Objective: The objective of this study was to determine whether the improved prediction of risk for perinatal mortality obtained with the use of a customised birthweight standard can also be obtained with the use of a non-customised but intrauterine-based standard.
Design: Population-based cohort study.
Population: Births in the Swedish Medical Birth Register between 1992 and 2001 (n = 782 303) with complete data on birthweight, gestational age, sex, maternal age, pre-pregnancy body mass index, height, parity, and ethnicity.
Methods: We calculated the relative risks (RRs) of stillbirth and early neonatal mortality among small-for-gestational-age (SGA) births as established by (1) a customised standard, (2) a population standard based on birthweights, and (3) a population standard based on a best estimate of intrauterine weights.

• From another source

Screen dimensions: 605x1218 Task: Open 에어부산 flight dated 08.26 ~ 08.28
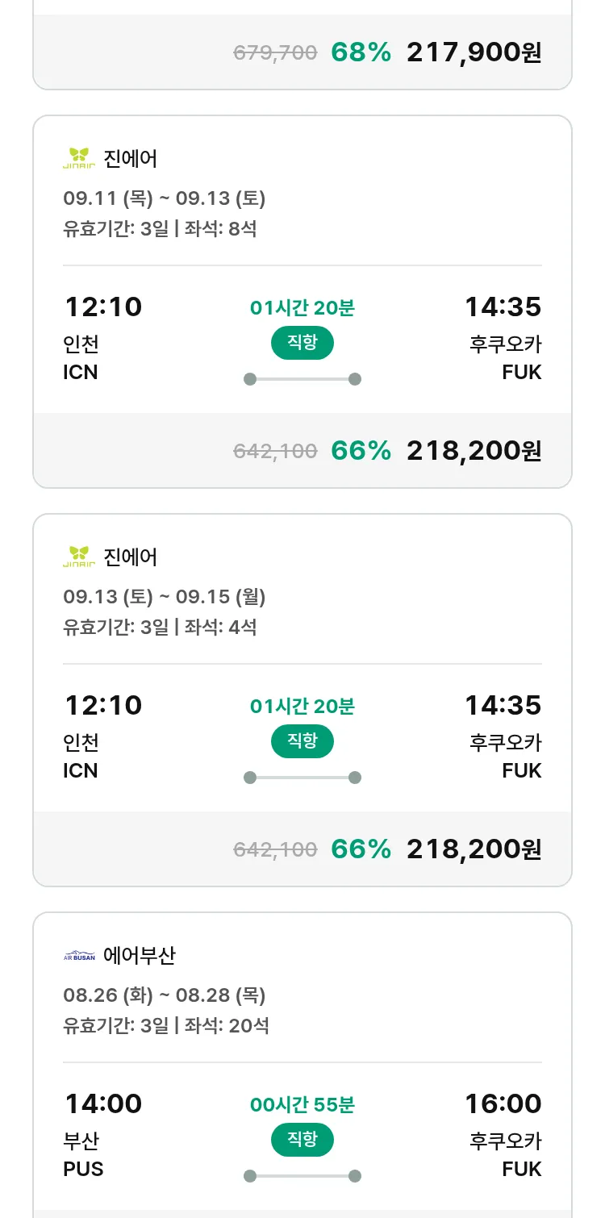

Main outcome measures: Stillbirth and early neonatal mortality (<7 days).
Results: The RRs of stillbirth and early neonatal mortality among SGA births as classified by the intrauterine standard were similar to those among SGA births as classified by the customised standard and much higher than those among SGA births as classified by the birthweight standard.
Conclusions: A non-customised but intrauterine-based standard has a similar ability to predict risk for stillbirth and early neonatal mortality as a customised birthweight standard. The process of customising population weight-for-gestational-age standards to account for maternal characteristics does little to improve prediction of perinatal mortality.